Por otro lado, en la izquierda radical está Gustavo Petro, hoy liderando encuestas en intención de voto, como casi siempre lo hace hasta que se inician a definir los candidatos. Petro ha recogido el descontento que hay en un sector joven del país que, ante sus frustraciones no les ha quedado más que culpar al Estado o los más ricos de estas.

Petro hoy representa un peligro para Colombia, su discurso populista, donde tacha a todos de corruptos, menos él y quien lo apoya, o sino miremos hoy al camaleón de Benedetti, antes el más corrupto de todos, hoy su fiel escudero junto a Bolívar.

Nuestra democracia, quizá la más estable de la región a pesar de sus imperfecciones normales, estaría en grave peligro de ganar el Senador de la Colombia Humana. Hace poco oímos en una entrevista que le hizo la periodista Vicky Dávila donde aseguró que necesitaba de tres periodos para consolidar los cambios que él desea, no el país.

Petro representa un peligro para el país, de ganar es claro su ánimo de persecución contra el empresariado colombiano, su discurso de guerra de clases es una bomba en fabricación que estando él al mando de la nación podría estallar. El hoy candidato presidencial es un enemigo de la libertad de prensa, pues sin reparo cada vez que algún periodista lo critica, este sale a atacarlo y echarle encima su ejército en redes sociales para amedrentarlo. El ex asesor para asuntos económicos del fallecido dictador Hugo Chávez, además es pésimo administrador, su alcaldía de Bogotá fue un fracaso, casi quiebra la ciudad, fue este el vivo ejemplo de lo que sería un gobierno precedido por él, desempleo, inseguridad, y errores fiscales y administrativos gigantes. Ni que decir de sus ideas irresponsables y populistas, como la de imprimir más billetes para acabar con la pobreza.
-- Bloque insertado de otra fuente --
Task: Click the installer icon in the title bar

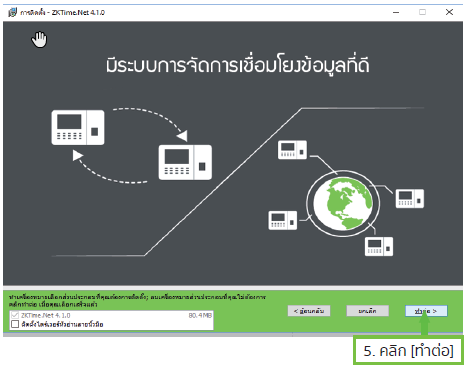Action: 12,13
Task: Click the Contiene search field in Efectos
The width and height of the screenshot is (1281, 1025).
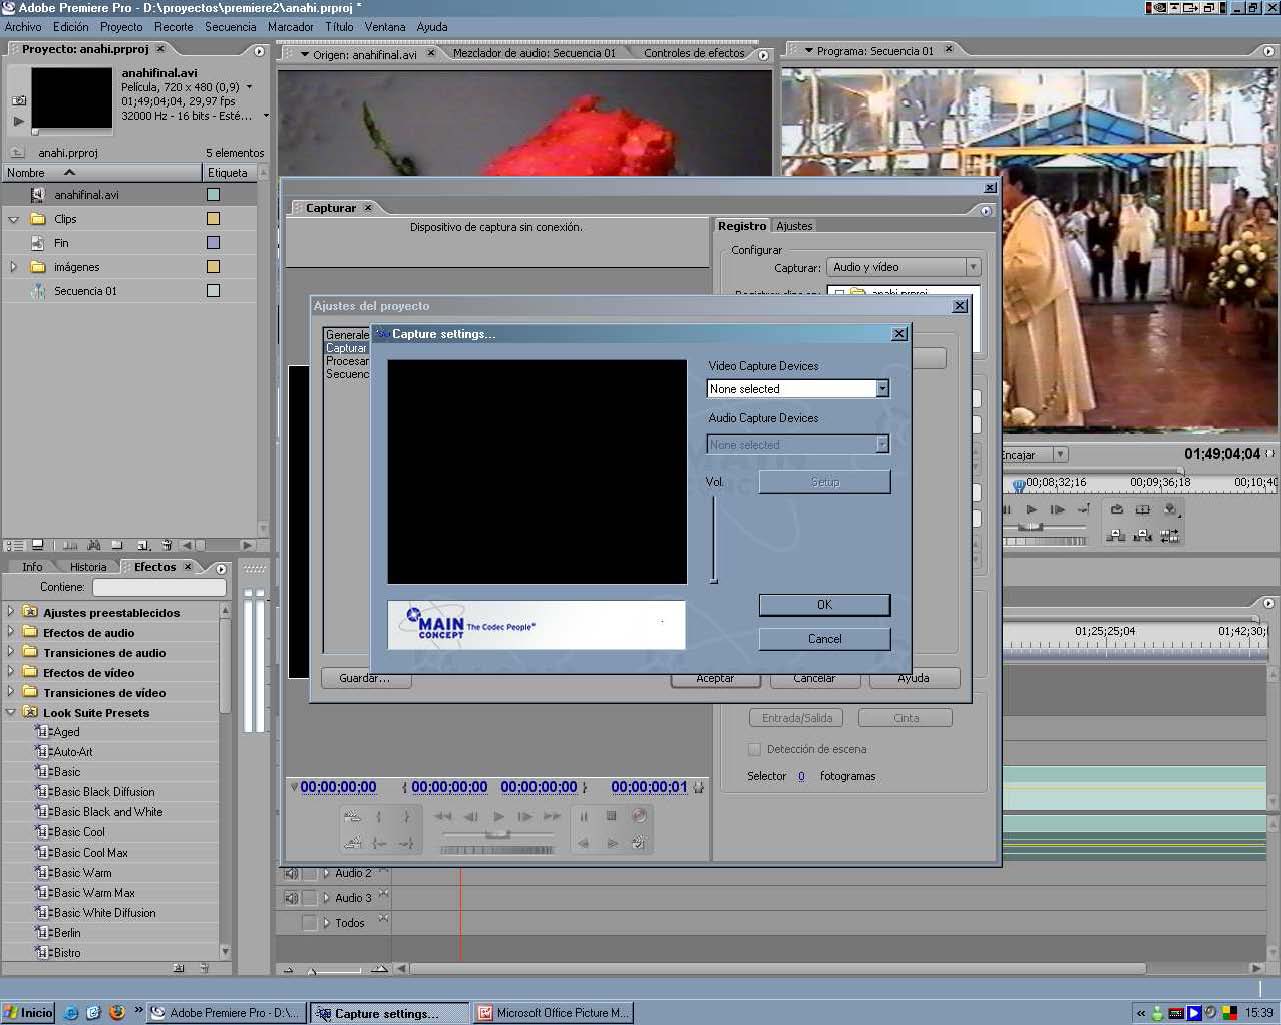Action: point(158,588)
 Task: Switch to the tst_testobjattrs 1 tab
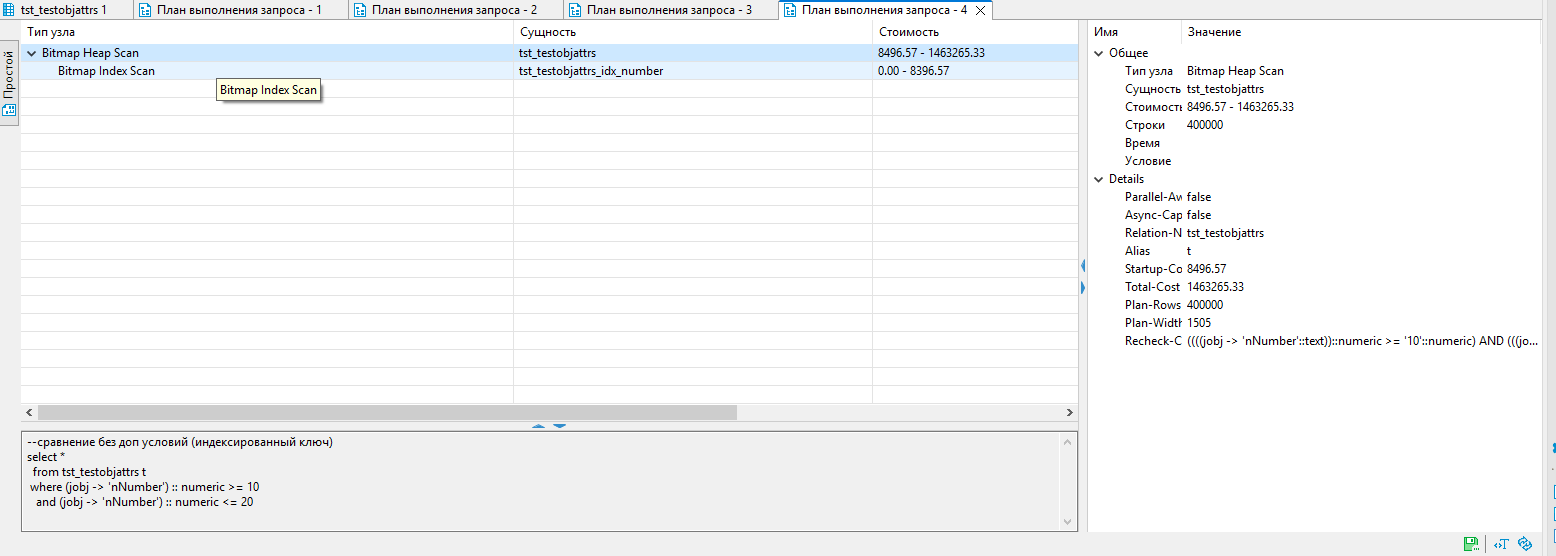pos(62,10)
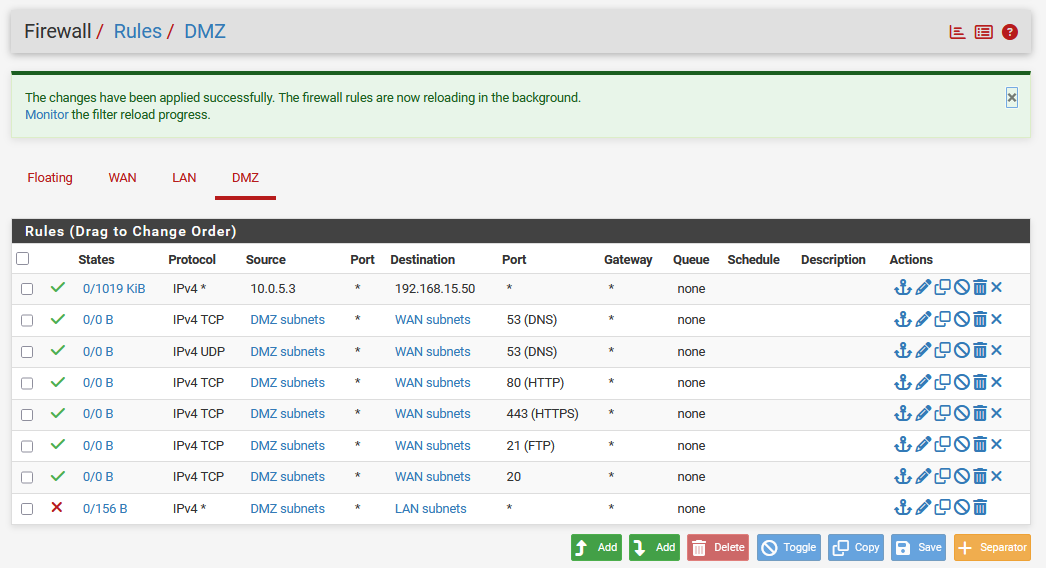Viewport: 1046px width, 568px height.
Task: Kill states on the port 20 rule (X icon)
Action: [996, 476]
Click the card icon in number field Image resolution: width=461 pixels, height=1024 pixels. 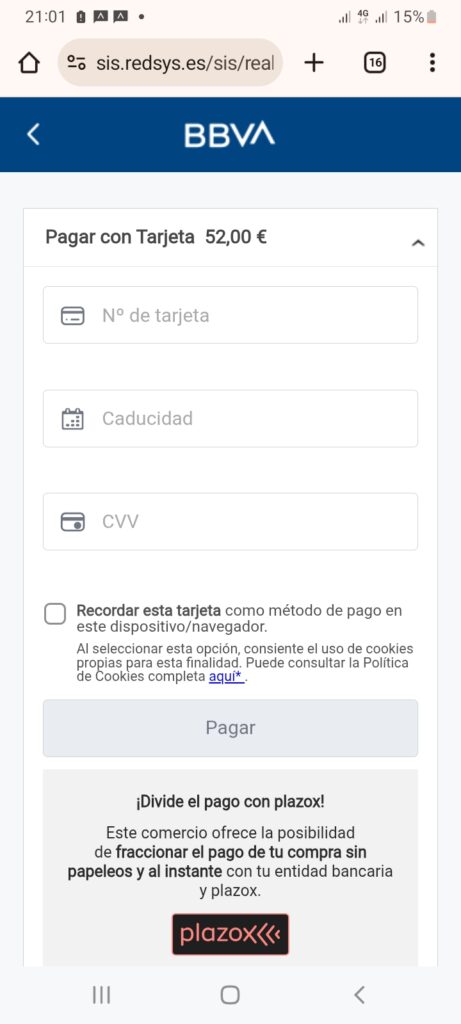point(72,316)
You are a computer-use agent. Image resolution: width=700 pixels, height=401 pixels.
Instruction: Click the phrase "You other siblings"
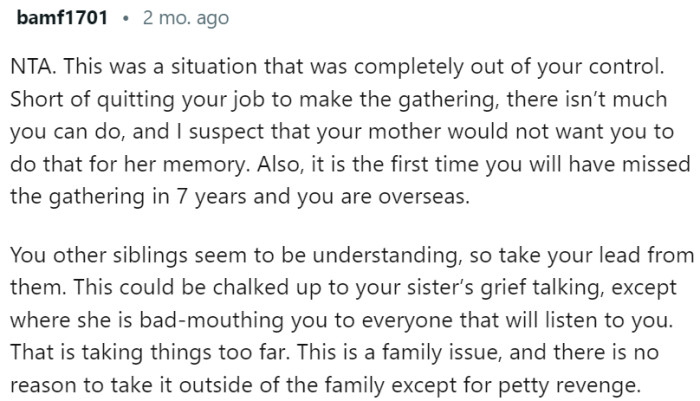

Los colombianos estamos aterrados y algo cansados del excesivo número de venezolanos en nuestro territorio, nos han traído consigo problemas de inseguridad, empleo y demás. Pues muy seguramente de nosotros elegir a Gustavo Petro, seremos los próximos en caminar así por el continente; los más ricos sacaran sus empresas, dinero y se irán, y la clase media y baja solo tendría dos opciones, probar la miseria a raíz de sus errores, o caminar por las calles de Suramérica, probando el bocado que a diario reciben los venezolanos de parte nuestra. Soldado avisado no muere en guerra, dicen las abuelas, Petro es pan para hoy, hambre para mañana.